If I understand what you mean by "necessary character," then I would say 
that, from the point of view of a working mathematician, "necessity" just 
means "necessary for studying the particular mathematical question I'm 
interested in right now."  The level of precision with which one treats 
existence, uniqueness, or indeed any mathematical concept is always 
dictated by the needs of the problem at hand.  So I would say that there's 
no particular reason to think that existence is any different from 
uniqueness in this regard.

Why is ZFC so much more powerful than what we need for most mathematics?  
I would say that part of the reason is that many times, to carry out some 
mathematical argument, one needs the existence of something (an algebraic 
closure or a set of subsets, say) whose existence is really "not very 
interesting"---i.e., it's just a technicality that is tangential to the 
real problem of interest.  Thus mathematicians simply brush away such 
technicalities by saying, in effect, "Whenever we need something silly 
like that, we'll just assume that it exists."  That way they don't have to 
think too hard about something that is not what they're really interested 
in.  Existences of this sort are often not "necessary" in your sense.

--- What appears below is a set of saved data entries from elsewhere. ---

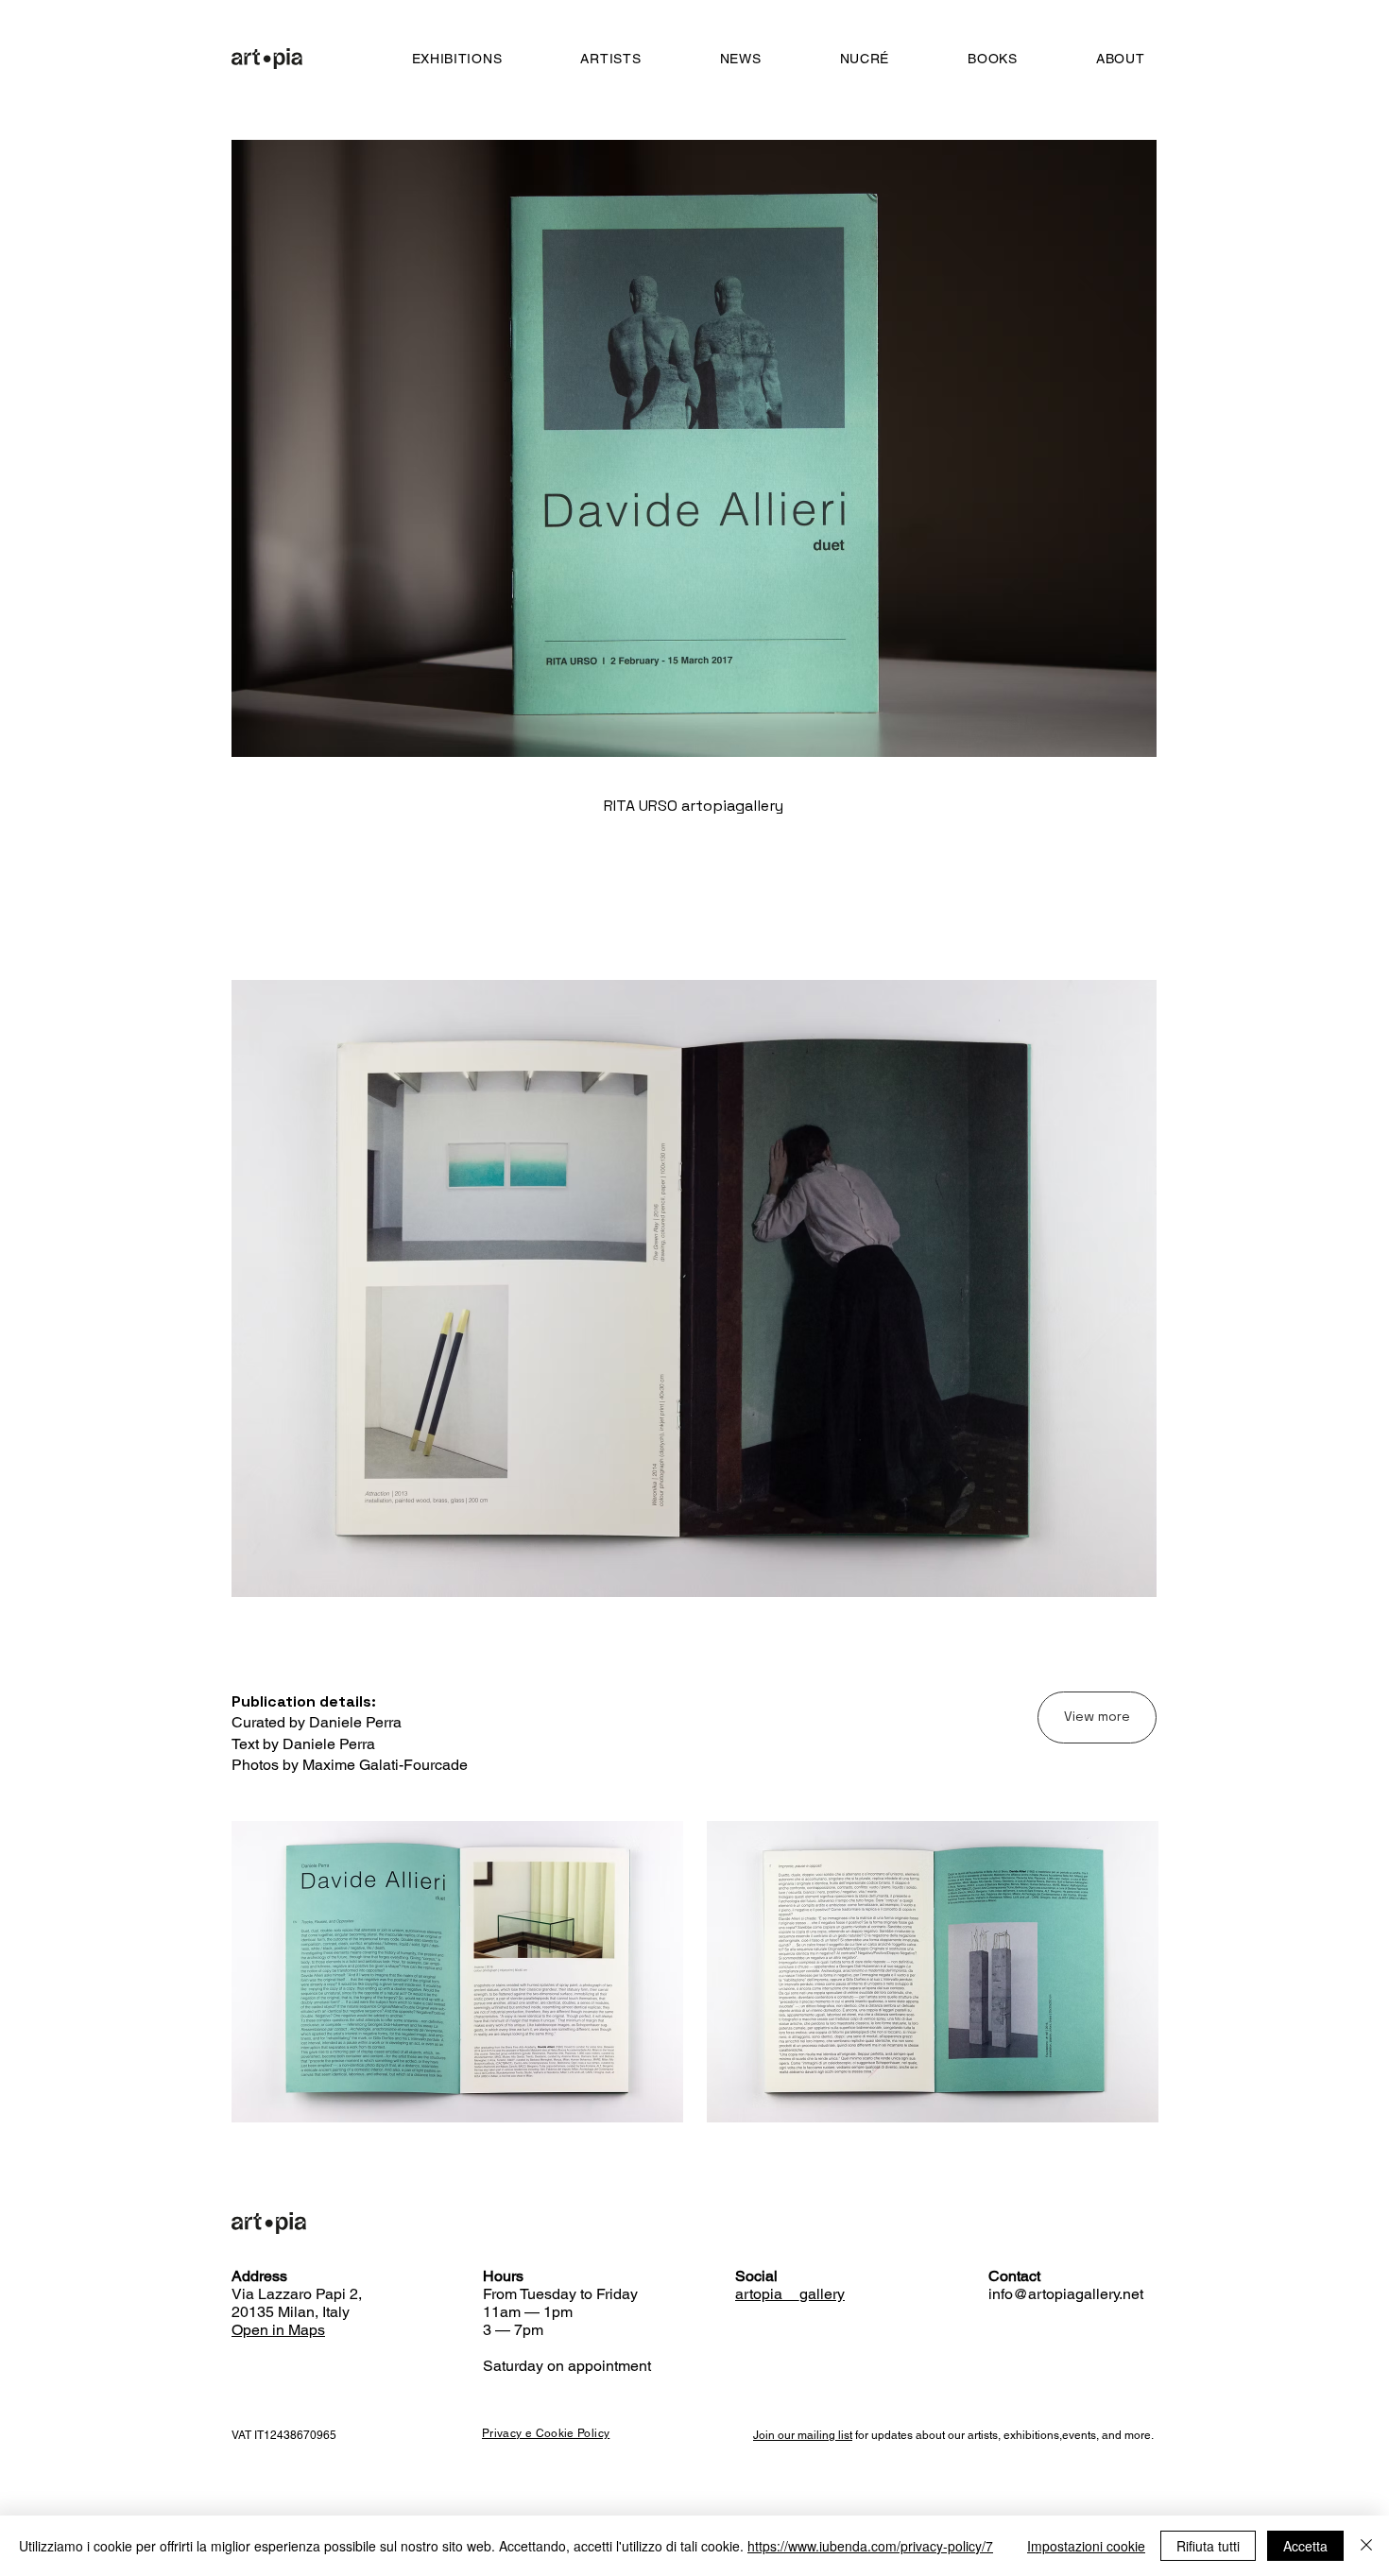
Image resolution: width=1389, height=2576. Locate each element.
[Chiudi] (1366, 2546)
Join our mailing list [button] (802, 2435)
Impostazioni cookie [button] (1086, 2545)
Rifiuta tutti (1208, 2545)
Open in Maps (278, 2330)
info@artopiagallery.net (1065, 2294)
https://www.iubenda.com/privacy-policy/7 (870, 2545)
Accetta (1305, 2545)
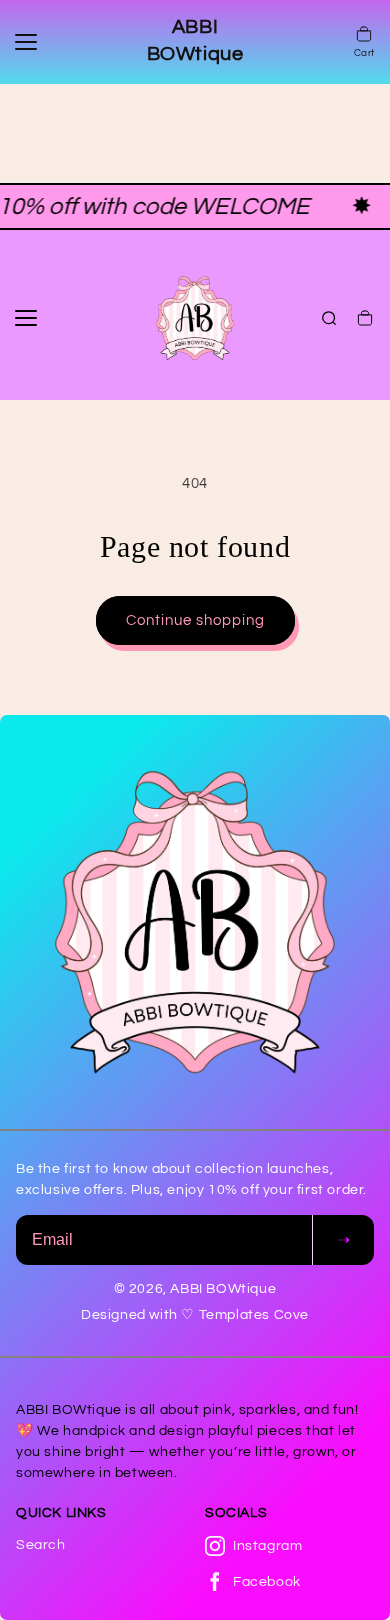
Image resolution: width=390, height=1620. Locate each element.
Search (41, 1545)
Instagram (267, 1546)
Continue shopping (195, 620)
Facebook (267, 1582)
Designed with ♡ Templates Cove (195, 1315)
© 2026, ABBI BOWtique (195, 1289)
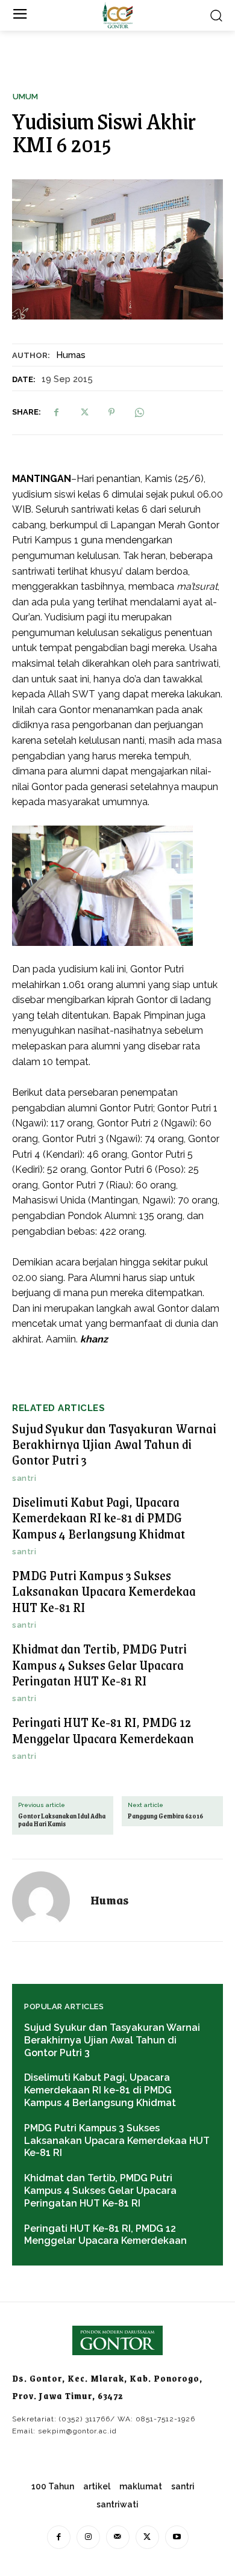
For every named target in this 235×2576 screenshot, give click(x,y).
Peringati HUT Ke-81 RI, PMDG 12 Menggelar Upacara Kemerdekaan (103, 1729)
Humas (71, 355)
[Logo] (117, 15)
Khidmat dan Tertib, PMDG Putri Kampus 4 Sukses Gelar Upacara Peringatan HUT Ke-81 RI (99, 1664)
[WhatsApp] (139, 412)
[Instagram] (88, 2537)
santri (24, 1478)
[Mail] (118, 2537)
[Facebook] (56, 412)
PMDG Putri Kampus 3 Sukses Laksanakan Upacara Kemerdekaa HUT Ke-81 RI (104, 1590)
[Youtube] (177, 2537)
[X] (84, 412)
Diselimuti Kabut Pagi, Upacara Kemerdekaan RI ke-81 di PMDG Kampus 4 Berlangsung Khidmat (98, 1517)
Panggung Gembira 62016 (165, 1816)
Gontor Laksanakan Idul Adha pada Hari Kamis (61, 1820)
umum (25, 96)
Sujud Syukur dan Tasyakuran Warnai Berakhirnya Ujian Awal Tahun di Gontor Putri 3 (114, 1444)
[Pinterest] (111, 412)
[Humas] (48, 1900)
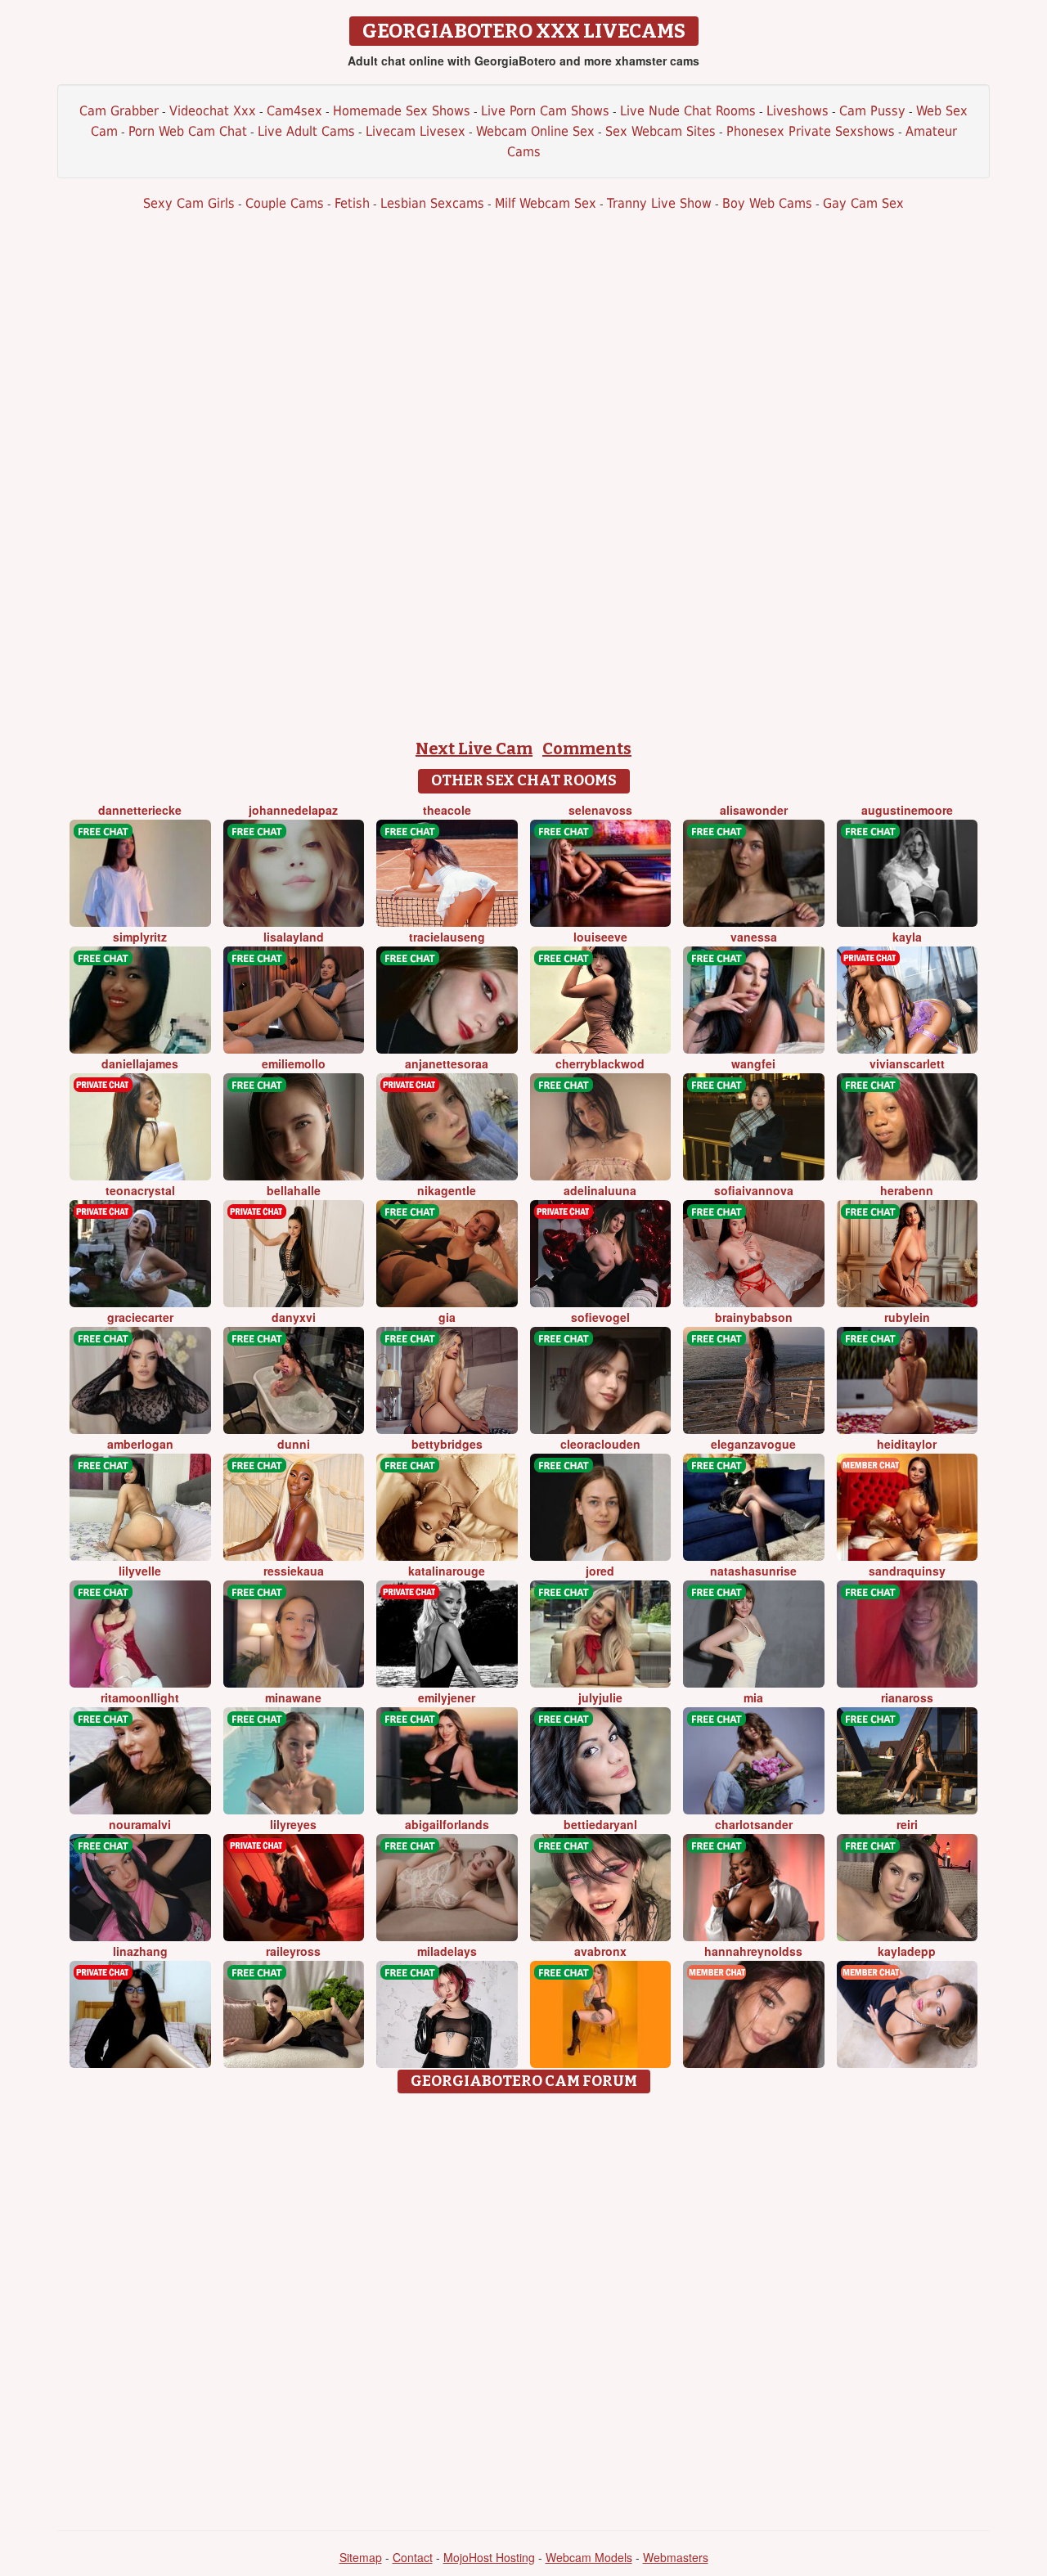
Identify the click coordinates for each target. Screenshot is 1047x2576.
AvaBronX (600, 1951)
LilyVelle (140, 1570)
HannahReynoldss (753, 1951)
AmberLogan (140, 1444)
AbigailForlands (447, 1824)
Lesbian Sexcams (432, 203)
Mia (753, 1697)
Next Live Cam (474, 748)
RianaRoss (907, 1697)
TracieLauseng (447, 936)
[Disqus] (524, 2306)
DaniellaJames (139, 1063)
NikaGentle (446, 1190)
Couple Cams (284, 203)
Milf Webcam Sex (545, 203)
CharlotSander (754, 1824)
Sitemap (360, 2557)
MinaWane (293, 1697)
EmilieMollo (294, 1063)
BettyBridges (447, 1444)
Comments (586, 748)
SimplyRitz (140, 936)
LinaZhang (140, 1951)
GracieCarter (140, 1317)
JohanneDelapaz (293, 810)
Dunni (293, 1444)
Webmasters (675, 2557)
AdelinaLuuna (600, 1190)
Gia (447, 1317)
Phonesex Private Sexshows (810, 131)
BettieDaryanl (600, 1824)
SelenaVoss (600, 810)
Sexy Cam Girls (189, 203)
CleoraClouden (600, 1444)
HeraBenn (906, 1190)
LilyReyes (293, 1824)
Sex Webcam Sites (660, 131)
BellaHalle (294, 1190)
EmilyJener (446, 1697)
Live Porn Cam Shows (545, 111)
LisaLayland (293, 936)
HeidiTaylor (907, 1444)
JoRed (600, 1570)
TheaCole (447, 810)
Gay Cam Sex (863, 203)
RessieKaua (293, 1570)
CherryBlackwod (600, 1063)
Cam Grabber (119, 111)
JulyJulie (600, 1697)
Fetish (352, 203)
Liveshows (797, 111)
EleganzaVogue (753, 1444)
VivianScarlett (907, 1063)
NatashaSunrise (753, 1570)
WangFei (753, 1063)
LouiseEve (600, 936)
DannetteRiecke (140, 810)
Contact (413, 2557)
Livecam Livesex (415, 131)
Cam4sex (294, 111)
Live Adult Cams (306, 131)
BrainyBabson (754, 1317)
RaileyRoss (293, 1951)
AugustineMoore (907, 810)
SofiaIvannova (753, 1190)
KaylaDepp (907, 1951)
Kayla (907, 936)
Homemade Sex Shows (401, 111)
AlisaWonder (754, 810)
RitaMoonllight (140, 1697)
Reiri (907, 1824)
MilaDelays (447, 1951)
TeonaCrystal (140, 1190)
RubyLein (907, 1317)
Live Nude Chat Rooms (688, 111)
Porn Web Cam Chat (187, 131)
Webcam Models (589, 2557)
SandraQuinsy (907, 1570)
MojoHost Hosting (489, 2557)
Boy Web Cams (767, 203)
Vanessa (753, 936)
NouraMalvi (140, 1824)
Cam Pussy (872, 111)
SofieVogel (600, 1317)
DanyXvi (294, 1317)
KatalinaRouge (446, 1570)
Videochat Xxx (212, 111)
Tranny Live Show (659, 203)
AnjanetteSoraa (446, 1063)
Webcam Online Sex (535, 131)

In contrast, when the existence or uniqueness issue is something of 
paramount mathematical interest---the existence and uniqueness of a 
solution to a particular PDE, say---then proportionate care will be taken 
to ensure that the appropriate level of precision is used to set up the 
definitions.

In short, what drives "necessity" is not the *form* of the mathematical 
statement, but the *interest* people have in the question.

Tim